O estudo “Elas fazendo história” ouviu 408 profissionais do agronegócio em todas as regiões do país. Do total, 41% tinham pós-graduação, ante 12% do estudo anterior, de 2018. No entanto, apenas 17% delas atuavam em cargos de supervisão ou direção das propriedades rurais.Levantamento do Ministério da Agricultura e do IBGE aponta que 1 milhão de mulheres administram cerca de 30 milhões de hectares no Brasil, o equivalente a 8,9% da área total de estabelecimentos rurais, um número ainda pequeno.
“A gente vê é que os tomadores de decisão nas propriedades ainda são os homens, isso tem mudado lentamente, precisamos desenvolver iniciativas para que esse processo se acelere”, pondera Ana Cerasoli, da Corteva.
Essa realidade fica clara no dia a dia, seja em reuniões ou eventos de campo. “Muitas vezes eu sou a única mulher na sala em reuniões, mas vejo isso também como uma oportunidade de mostrar que temos muito a agregar na gestão de negócios e desenvolvimento de projetos”, pondera a diretora-executiva do Sindálcool, Lhais Sparvoli, que há um ano e meio assumiu a gestão da principal entidade do setor de energia e biocombustíveis de Mato Grosso.
“Nós temos ocupado espaço aos poucos e acho que o nosso desafio é trazer para junto de nós outras mulheres, para que elas tenham condições de se desenvolverem e conquistarem os cargos que almejam”, diz Lhais.
A administradora de empresas e pecuarista Mariana Tellechea lembra que no início de sua carreira, enfrentou desafios por ser mulher. “Quando perdi meu irmão e, pouco depois, meu pai, me vi tendo que administrar as propriedades da família, gerenciar uma equipe majoritariamente masculina e enfrentei resistência”.Atualmente, Mariana preside a Associação Brasileira de Angus, sediada no Rio Grande do Sul, a primeira mulher a assumir o cargo. “Acho importante que todos nós possamos trabalhar para fazer a associação crescer e se fortalecer de forma conjunta.”
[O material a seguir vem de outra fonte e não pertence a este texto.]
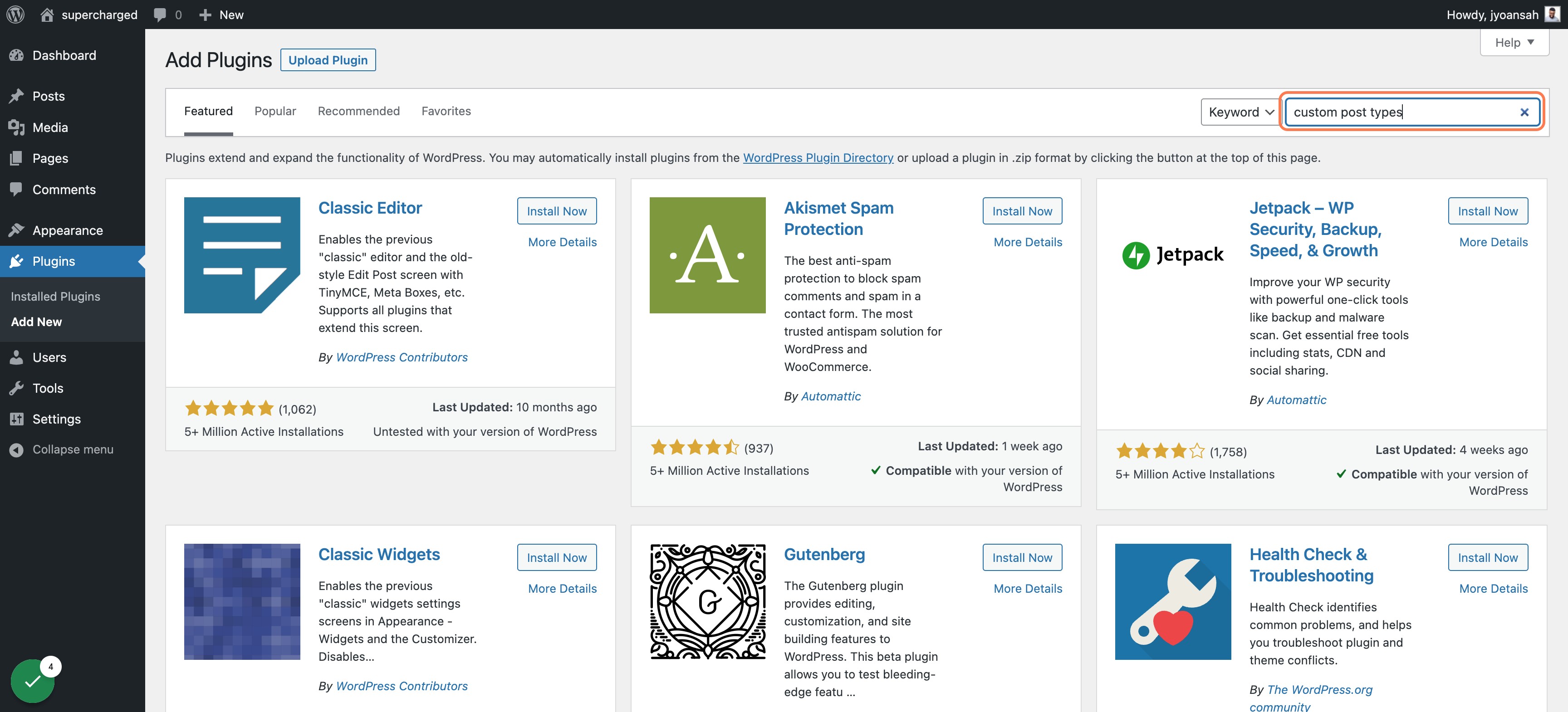1568x712 pixels.
Task: Open the WordPress Plugin Directory link
Action: click(x=818, y=158)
No dia a dia da entidade, ela conta com outras mulheres no time, incluindo nos cargos de diretoria e gerência geral. “Isso é resultado do preparo dessas mulheres para desenvolverem um trabalho de excelência nas áreas em que atuam”, pondera.
A pesquisa Women in Business, feita pela consultoria Grant Thornton em 2022, apontou que a proporção de mulheres em cargos de alta liderança em empresas de médio porte no mundo pouco variou, de 31% para 32%, em 2022.
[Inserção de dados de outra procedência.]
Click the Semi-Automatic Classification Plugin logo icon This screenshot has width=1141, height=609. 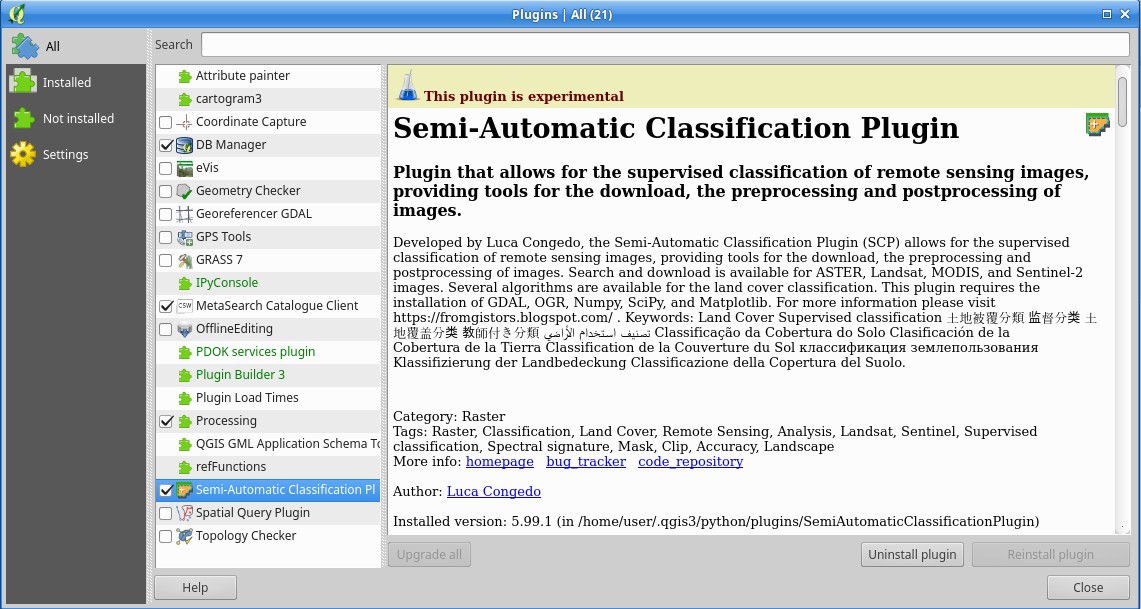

O Brasil está acima da média mundial, com 38% dos cargos de alta liderança ocupados por mulheres. Esse aumento significa também uma mudança na perspectiva para as novas gerações de profissionais.
“Esse é um trabalho importante, de abrirmos espaço e plantarmos hoje as sementes para que as futuras líderes possam colher frutos e continuarem trabalhando para que mais mulheres alcancem postos de liderança”, pondera Sheilla Albuquerque, do Agrogalaxy.
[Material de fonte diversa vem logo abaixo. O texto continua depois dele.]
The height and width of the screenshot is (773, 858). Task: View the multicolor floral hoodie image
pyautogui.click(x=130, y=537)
Para Fernanda Hoe, da Elanco, mais do que criar postos para mulheres, o setor precisa criar ambientes favoráveis para o seu desenvolvimento.
“Temos investido em criar condições e oportunidades para que as mulheres se desenvolvam, para que consigam equilibrar as responsabilidades com outros aspectos da vida que são relevantes para o bem-estar”.
Para Ana Cerasoli, da Corteva, a diversidade de gênero enriquece não só o ambiente de trabalho, como traz melhores resultados, já que a diferença de opiniões, formações e maneiras de enxergar o mundo possibilita debates saudáveis, que geram melhores resultados e satisfação para os colaboradores. “Só temos a ganhar”.